**TEXT EXTRACT**
□ □ □ □ □
It was hard to miss the big weekend news about the war in Iraq. It seems that, yet again, there is fresh evidence flatly contradicting President Bush's assertion that the war, and the removal of Saddam Hussein, has made America safer. It appears that some authoritative voices are now saying that, contrary to Bush's '06 election argument, the American invasion and occupation have actually made the world less safe, by spawning a new generation of Islamic radicals and ratcheting up the post-9/11 terrorist threat.

Is this just another Bush-hating argument from liberals and Democrats (or, as the GOP message shop prefers to call them, "Defeatocrats")?

Nope. This is the consensus view of the 16 federal spy agencies that work for President Bush. As reported here, a classified report containing this finding, a National Intelligence Estimate, was completed during the spring, and constitutes the first comprehensive assessment by those agencies since the Irar war was launched. Howard Dean, as a Democratic presidential candidate, was pilloried in December 2003 when he said the world wasn't necessarily safer in the wake of Saddam's capture. Now it appears that Bush's own intelligence authorities see it the same way.

One might wonder how Bush defenders could explain away this one, but Al Haig did give it a try this morning. (You might remember Al Haig; he was Reagan's first secretary of state.) Haig went on CNN and said that the story was "written especially for the Democratic Party." Which is news to me, because I had no idea that Dean was so tight with the 16 spy agencies that they would bend their views to accomodate him.
□ □ □ □ □
**EXERCISE REQUIREMENTS**
Copy word for word the part of the passage on the Iraq war intelligence estimate that runs from "One might wonder" to "to accomodate him.".

Dataset rows
□ □ □ □ □
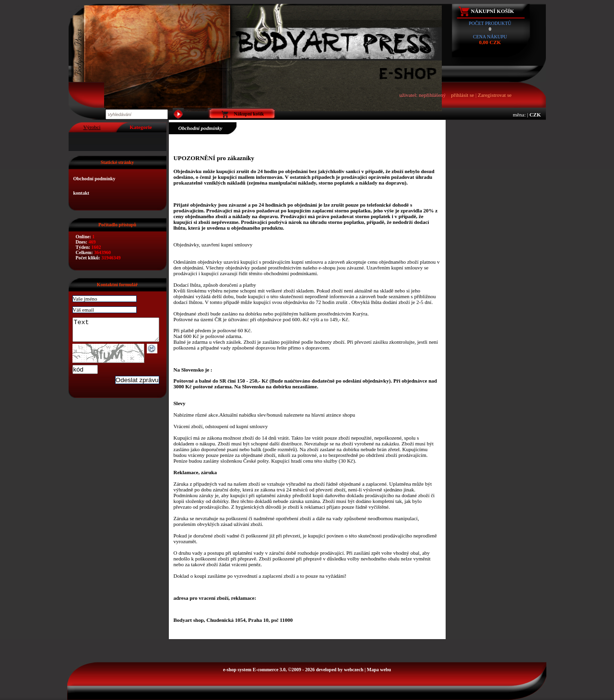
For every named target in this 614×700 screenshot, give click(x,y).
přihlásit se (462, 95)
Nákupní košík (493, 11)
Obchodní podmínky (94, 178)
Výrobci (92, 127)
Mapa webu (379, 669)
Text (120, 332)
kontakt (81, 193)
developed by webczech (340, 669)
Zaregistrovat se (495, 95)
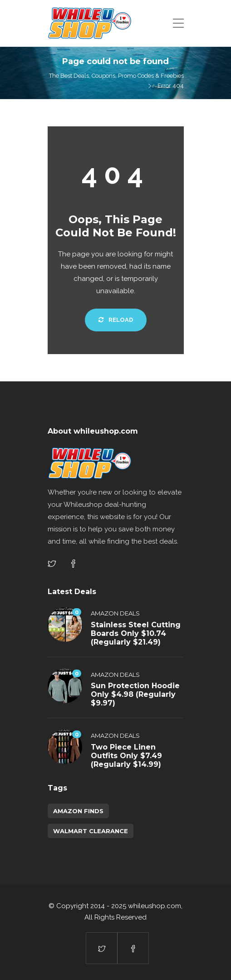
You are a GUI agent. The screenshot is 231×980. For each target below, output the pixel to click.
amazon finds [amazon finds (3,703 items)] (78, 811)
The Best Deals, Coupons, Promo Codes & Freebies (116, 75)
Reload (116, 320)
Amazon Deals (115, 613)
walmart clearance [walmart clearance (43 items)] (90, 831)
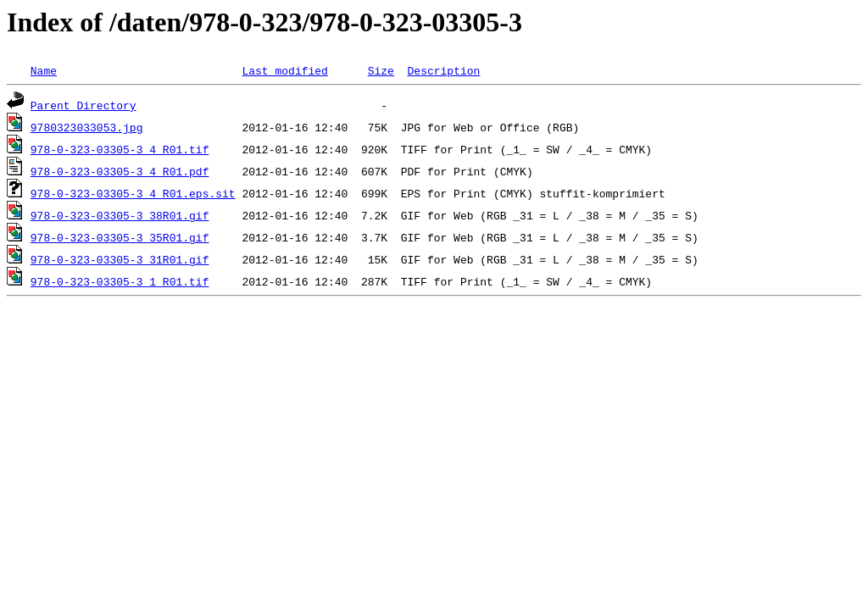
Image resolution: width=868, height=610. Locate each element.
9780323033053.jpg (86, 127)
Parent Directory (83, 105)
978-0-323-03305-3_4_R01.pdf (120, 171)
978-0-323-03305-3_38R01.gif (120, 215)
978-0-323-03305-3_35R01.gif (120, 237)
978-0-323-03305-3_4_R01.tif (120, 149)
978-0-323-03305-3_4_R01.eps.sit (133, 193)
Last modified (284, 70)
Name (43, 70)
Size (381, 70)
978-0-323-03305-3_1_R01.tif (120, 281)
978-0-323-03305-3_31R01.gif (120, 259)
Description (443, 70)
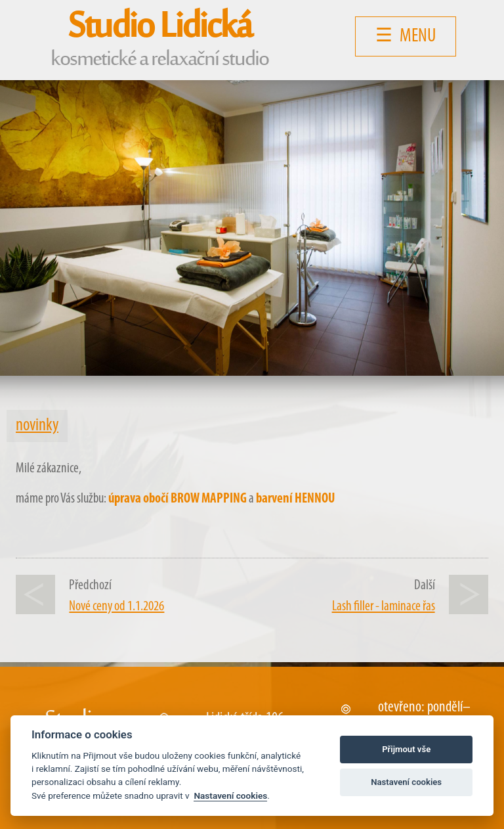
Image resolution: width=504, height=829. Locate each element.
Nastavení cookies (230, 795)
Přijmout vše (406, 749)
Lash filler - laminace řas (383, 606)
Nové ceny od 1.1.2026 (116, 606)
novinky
□ □ □ □ □
**PROBLEM SOLUTION**
One might wonder how Bush defenders could explain away this one, but Al Haig did give it a try this morning. (You might remember Al Haig; he was Reagan's first secretary of state.) Haig went on CNN and said that the story was "written especially for the Democratic Party." Which is news to me, because I had no idea that Dean was so tight with the 16 spy agencies that they would bend their views to accomodate him.